Set-Associative Cache:
Address → [Index] selects SET (N-way set)
Cache checks all N entries in set for tag match
(N = 2, 4, 8 for 2-way, 4-way, 8-way associativity)
- Pros: Better conflict avoidance than direct-mapped.
- Cons: Slower (parallel tag lookup) and more power than direct.
Fully-Associative Cache: * Every tag is checked in parallel. * Ideal but expensive (rarely used except for TLB).
Cache Policies¶
Replacement Policies (what to evict when full): * LRU (Least Recently Used): Evict line not used longest. Good for temporal locality. * FIFO: Evict oldest line. Simpler hardware. * Random: Pseudo-random eviction. Low overhead.
Write Policies: * Write-Through: Write to cache AND memory simultaneously. Safe but slow. * Write-Back: Write to cache only; mark dirty. Flush to memory on eviction. Faster but complex.
Cache Performance¶
Cache Hit Rate: * L1: 90-95% typical (tight working set). * L2: 99%+ typical. * L3: varies (90-99% depending on application).
Cache Misses: 1. Compulsory (Cold): First access to line; must load from memory. 2. Capacity: Cache too small for working set. 3. Conflict: Poor placement (e.g., direct-mapped hash collision).
Virtual Memory & TLB¶
Virtual Memory: * Programs use virtual addresses (0x00001000 - 4 GB in 32-bit). * OS maps virtual → physical addresses (CPU + MMU). * Allows: protection, isolation, larger address space than physical RAM.
Translation Lookaside Buffer (TLB): * Cache for virtual → physical mappings. * Typical: 4-way, 256-512 entries. * Large TLB = fewer misses; small TLB = lower cost.
TLB Miss Penalty: 50-500 cycles to walk page tables and load TLB.
Resources¶
- "Computer Architecture: A Quantitative Approach" by Hennessy & Patterson: Cache hierarchy, policies, and design.
- "What Every Programmer Should Know About Memory" by Ulrich Drepper: Practical cache optimizations.
- Cache Simulation Tools (DineroIV, Cacti): Model cache behaviors.
6. Out-of-Order (OoO) Execution¶
Motivation¶
In-order execution bottleneck:
OoO solution: Execute SUB before waiting for ADD:
Fetch: ADD, SUB (in order)
******************************
## Things to do
A) From the computer architecture notes, output the passage from "Virtual Memory &" up to and including "TLB = lower cost.".
B) Translate this sentence from the computer architecture notes into Spanish: "Every tag is checked in parallel."
C) Take the computer architecture notes further, starting right after their last line.
The lines that come next are separate material with no connection to the computer architecture notes.

## Information provided
******************************
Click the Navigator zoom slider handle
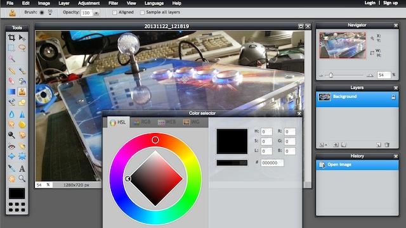The height and width of the screenshot is (228, 406). (x=331, y=75)
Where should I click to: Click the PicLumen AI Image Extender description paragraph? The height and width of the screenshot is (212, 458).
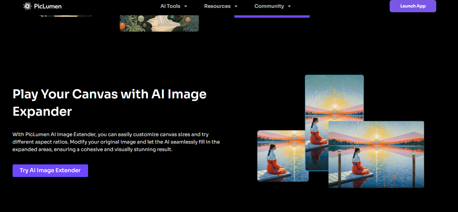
******************************
## Outputs for the tasks
A)
Virtual Memory & TLB¶
Virtual Memory: * Programs use virtual addresses (0x00001000 - 4 GB in 32-bit). * OS maps virtual → physical addresses (CPU + MMU). * Allows: protection, isolation, larger address space than physical RAM.
Translation Lookaside Buffer (TLB): * Cache for virtual → physical mappings. * Typical: 4-way, 256-512 entries. * Large TLB = fewer misses; small TLB = lower cost.

B) Cada etiqueta se comprueba en paralelo.

C)
Rename: Assign temporary registers (remove false dependencies)
Execute: SUB first (if hardware available)
Retire: In original order
Key Components¶
1. Instruction Window (Re-Order Buffer / Reservation Station) * Decouples fetch/decode (in-order) from execution (out-of-order). * Holds 32-256 instructions waiting to execute. * Larger window = more parallelism potential, but more complexity.
2. Register Renaming
Original code:
ADD R1, R2, R3
SUB R1, R4, R5 (depends on ADD's R1)
Renamed (internal):
ADD P5, P2, P3 (use physical reg P5)
SUB P6, P4, P5 (P5 = result of ADD)
No false dependency: P6 and P5 are different registers.
3. Reservation Station (RS) * Holds instructions waiting for operands. * When operands ready → send to execution unit. * Multiple RSs (ALU RS, FP RS, Load/Store RS) for parallelism.
4. Common Data Bus (CDB) * Broadcasts execution results to all RSs. * Implements forwarding at scale.
Execution Model¶
Instruction sequence (in program order):
1. ADD R1, R2, R3
2. MUL R4, R1, R5 (depends on ADD)
3. SUB R6, R7, R8 (independent)
4. DIV R9, R4, R10 (depends on MUL)
Out-of-order timeline:
Cycle 1: Fetch & rename all 4.
Cycle 2: SUB executes (no dependencies).
Cycle 3: ADD executes (data ready).
Cycle 4: MUL executes (R1 now available via CDB).
Cycle 5: DIV executes (R4 now available).
Retire (in-order): All complete by cycle 5.
Commit/Retire¶
- Results are computed OoO but committed to architectural state in-order.
- Handles exceptions/mispredictions: If instr causes fault, later instructions must be discarded.
- Precise exceptions: Architectural state reflects all instructions up to faulting instruction.
OoO Limitations¶
- Complexity: Renaming logic, speculation, many data structures.
- Power consumption: Reservation stations, CDB, large register file.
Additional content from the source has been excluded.